◆ **Material**:
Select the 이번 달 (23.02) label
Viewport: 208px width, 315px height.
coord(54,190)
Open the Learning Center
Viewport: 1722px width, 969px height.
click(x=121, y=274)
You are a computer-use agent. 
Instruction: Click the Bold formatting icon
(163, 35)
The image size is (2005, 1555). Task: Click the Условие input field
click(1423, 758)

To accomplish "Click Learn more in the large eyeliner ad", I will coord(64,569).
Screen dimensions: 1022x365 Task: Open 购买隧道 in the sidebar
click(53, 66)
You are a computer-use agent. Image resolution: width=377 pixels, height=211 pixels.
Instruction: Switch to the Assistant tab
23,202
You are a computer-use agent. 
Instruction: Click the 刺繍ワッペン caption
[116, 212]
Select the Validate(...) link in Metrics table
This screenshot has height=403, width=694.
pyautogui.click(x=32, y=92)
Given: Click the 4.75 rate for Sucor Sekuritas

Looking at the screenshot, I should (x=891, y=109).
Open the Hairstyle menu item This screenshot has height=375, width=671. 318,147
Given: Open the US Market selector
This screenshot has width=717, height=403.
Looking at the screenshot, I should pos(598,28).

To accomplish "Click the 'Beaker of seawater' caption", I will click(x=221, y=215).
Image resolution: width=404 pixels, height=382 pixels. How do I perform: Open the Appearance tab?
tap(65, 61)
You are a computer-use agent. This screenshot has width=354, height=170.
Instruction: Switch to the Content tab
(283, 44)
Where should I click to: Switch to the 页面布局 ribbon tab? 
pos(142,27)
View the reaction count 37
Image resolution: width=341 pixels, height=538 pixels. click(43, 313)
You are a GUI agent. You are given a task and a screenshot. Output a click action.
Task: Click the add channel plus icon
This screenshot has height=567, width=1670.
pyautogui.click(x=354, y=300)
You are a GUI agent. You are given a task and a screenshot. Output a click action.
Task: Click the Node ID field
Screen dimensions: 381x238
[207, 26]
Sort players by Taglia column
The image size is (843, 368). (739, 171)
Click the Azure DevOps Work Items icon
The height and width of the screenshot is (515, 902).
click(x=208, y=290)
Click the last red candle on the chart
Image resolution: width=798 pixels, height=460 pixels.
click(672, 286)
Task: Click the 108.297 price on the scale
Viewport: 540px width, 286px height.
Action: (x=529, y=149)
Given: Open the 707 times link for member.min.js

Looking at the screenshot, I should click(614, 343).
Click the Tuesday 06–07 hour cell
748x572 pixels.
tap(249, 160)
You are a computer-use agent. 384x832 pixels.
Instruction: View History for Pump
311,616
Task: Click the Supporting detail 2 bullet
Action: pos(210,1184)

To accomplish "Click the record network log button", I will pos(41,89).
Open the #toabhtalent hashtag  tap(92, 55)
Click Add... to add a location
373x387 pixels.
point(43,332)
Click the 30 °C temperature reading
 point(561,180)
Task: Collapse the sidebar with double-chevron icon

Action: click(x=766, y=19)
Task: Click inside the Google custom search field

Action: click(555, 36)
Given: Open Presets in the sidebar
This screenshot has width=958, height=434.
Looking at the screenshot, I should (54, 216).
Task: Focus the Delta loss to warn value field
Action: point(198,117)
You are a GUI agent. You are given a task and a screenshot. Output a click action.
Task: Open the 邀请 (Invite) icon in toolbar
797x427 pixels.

◆ **Task description**: Convert the lines above into a numbered list, leaving out any blank lines.

◆ **Response to the task**:
1. Select the 이번 달 (23.02) label
2. Viewport: 208px width, 315px height.
3. coord(54,190)
4. Open the Learning Center
5. Viewport: 1722px width, 969px height.
6. click(x=121, y=274)
7. You are a computer-use agent. 
8. Instruction: Click the Bold formatting icon
9. (163, 35)
10. The image size is (2005, 1555). Task: Click the Условие input field
11. click(1423, 758)
12. To accomplish "Click Learn more in the large eyeliner ad", I will coord(64,569).
13. Screen dimensions: 1022x365 Task: Open 购买隧道 in the sidebar
14. click(53, 66)
15. You are a computer-use agent. Image resolution: width=377 pixels, height=211 pixels.
16. Instruction: Switch to the Assistant tab
17. 23,202
18. You are a computer-use agent. 
19. Instruction: Click the 刺繍ワッペン caption
20. [116, 212]
21. Select the Validate(...) link in Metrics table
22. This screenshot has height=403, width=694.
23. pyautogui.click(x=32, y=92)
24. Given: Click the 4.75 rate for Sucor Sekuritas
25. Looking at the screenshot, I should (x=891, y=109).
26. Open the Hairstyle menu item This screenshot has height=375, width=671. 318,147
27. Given: Open the US Market selector
28. This screenshot has width=717, height=403.
29. Looking at the screenshot, I should pos(598,28).
30. To accomplish "Click the 'Beaker of seawater' caption", I will click(x=221, y=215).
31. Image resolution: width=404 pixels, height=382 pixels. How do I perform: Open the Appearance tab?
32. tap(65, 61)
33. You are a computer-use agent. This screenshot has width=354, height=170.
34. Instruction: Switch to the Content tab
35. (283, 44)
36. Where should I click to: Switch to the 页面布局 ribbon tab? 
37. pos(142,27)
38. View the reaction count 37
39. Image resolution: width=341 pixels, height=538 pixels. click(43, 313)
40. You are a GUI agent. You are given a task and a screenshot. Output a click action.
41. Task: Click the add channel plus icon
42. This screenshot has height=567, width=1670.
43. pyautogui.click(x=354, y=300)
44. You are a GUI agent. You are given a task and a screenshot. Output a click action.
45. Task: Click the Node ID field
46. Screen dimensions: 381x238
47. [207, 26]
48. Sort players by Taglia column
49. The image size is (843, 368). (739, 171)
50. Click the Azure DevOps Work Items icon
51. The height and width of the screenshot is (515, 902).
52. click(x=208, y=290)
53. Click the last red candle on the chart
54. Image resolution: width=798 pixels, height=460 pixels.
55. click(672, 286)
56. Task: Click the 108.297 price on the scale
57. Viewport: 540px width, 286px height.
58. Action: (x=529, y=149)
59. Given: Open the 707 times link for member.min.js
60. Looking at the screenshot, I should click(614, 343).
61. Click the Tuesday 06–07 hour cell
62. 748x572 pixels.
63. tap(249, 160)
64. You are a computer-use agent. 384x832 pixels.
65. Instruction: View History for Pump
66. 311,616
67. Task: Click the Supporting detail 2 bullet
68. Action: pos(210,1184)
69. To accomplish "Click the record network log button", I will pos(41,89).
70. Open the #toabhtalent hashtag  tap(92, 55)
71. Click Add... to add a location
72. 373x387 pixels.
73. point(43,332)
74. Click the 30 °C temperature reading
75.  point(561,180)
76. Task: Collapse the sidebar with double-chevron icon
77. Action: click(x=766, y=19)
78. Task: Click inside the Google custom search field
79. Action: click(555, 36)
80. Given: Open Presets in the sidebar
81. This screenshot has width=958, height=434.
82. Looking at the screenshot, I should (54, 216).
83. Task: Focus the Delta loss to warn value field
84. Action: point(198,117)
85. You are a GUI agent. You are given a task and a screenshot. Output a click action.
86. Task: Open the 邀请 (Invite) icon in toolbar
87. 797x427 pixels.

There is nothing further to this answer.